### WHAT YOU HAVE TO DO:
Copy every line of the listing below word for word, omitting the pictures.

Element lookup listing
──────────

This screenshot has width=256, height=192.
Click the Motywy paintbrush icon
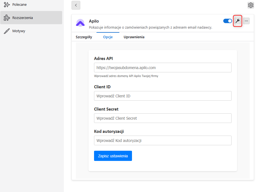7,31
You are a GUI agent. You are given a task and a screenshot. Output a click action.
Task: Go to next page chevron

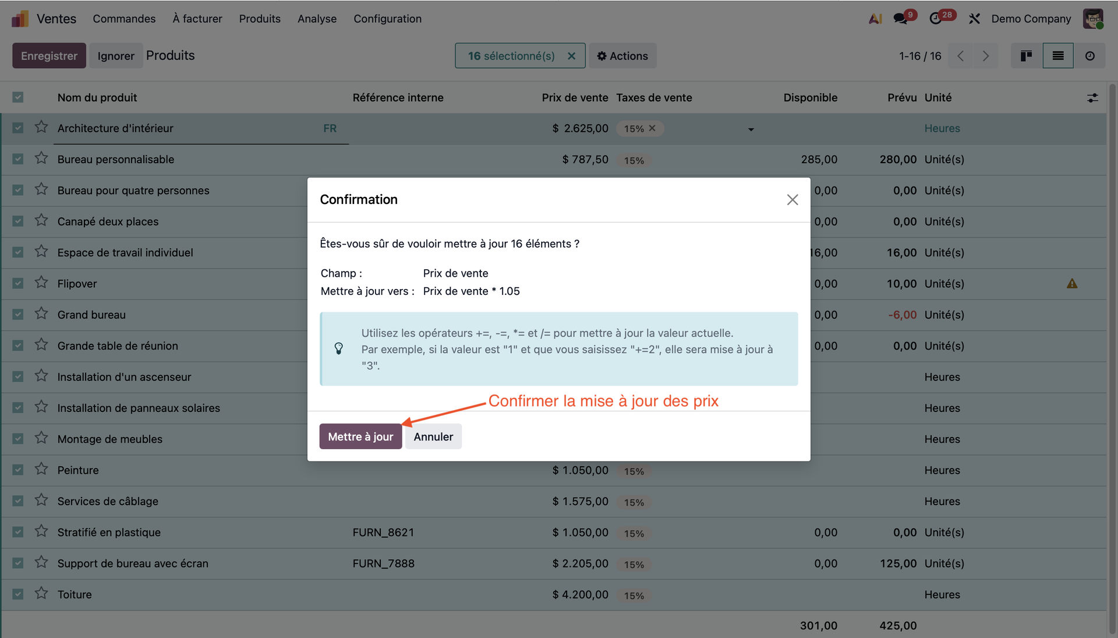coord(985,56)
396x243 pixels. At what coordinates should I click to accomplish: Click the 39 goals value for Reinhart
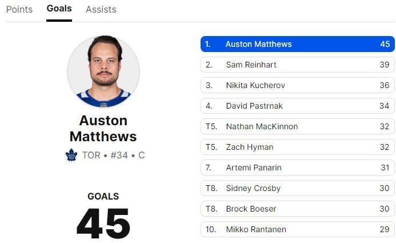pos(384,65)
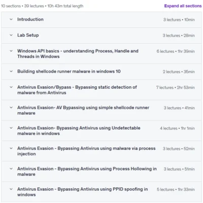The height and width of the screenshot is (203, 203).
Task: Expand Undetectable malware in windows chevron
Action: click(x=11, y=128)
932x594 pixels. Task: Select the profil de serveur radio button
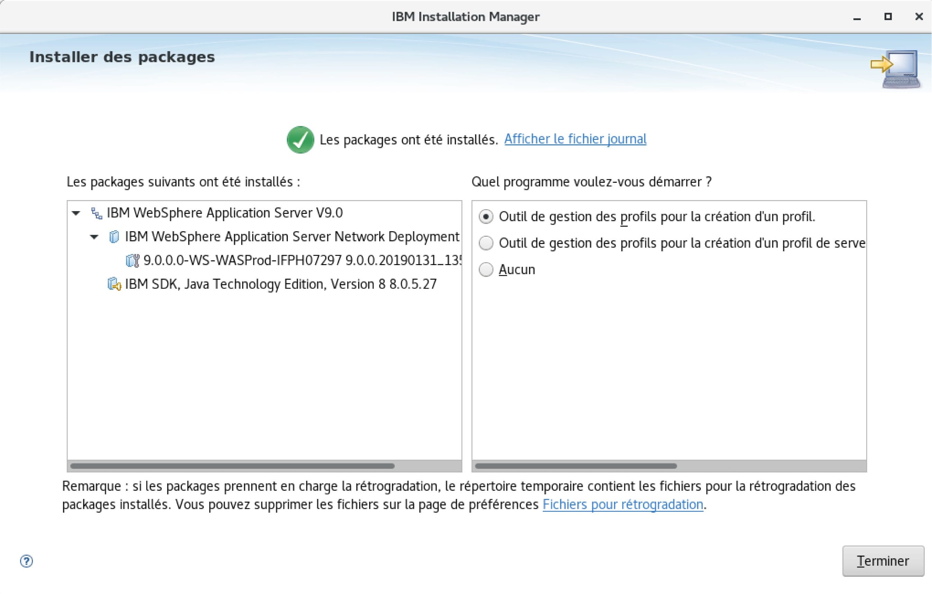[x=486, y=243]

──────────

### REPLY TO THE TASK:
This screenshot has width=256, height=192.
Click the Motywy paintbrush icon
7,31
You are a GUI agent. You are given a task and a screenshot. Output a click action.
Task: Go to next page chevron

coord(985,56)
396x243 pixels. At what coordinates should I click to accomplish: Click the 39 goals value for Reinhart
pos(384,65)
The height and width of the screenshot is (203, 203).
Task: Expand Undetectable malware in windows chevron
Action: click(x=11, y=128)
932x594 pixels. Task: Select the profil de serveur radio button
[x=486, y=243]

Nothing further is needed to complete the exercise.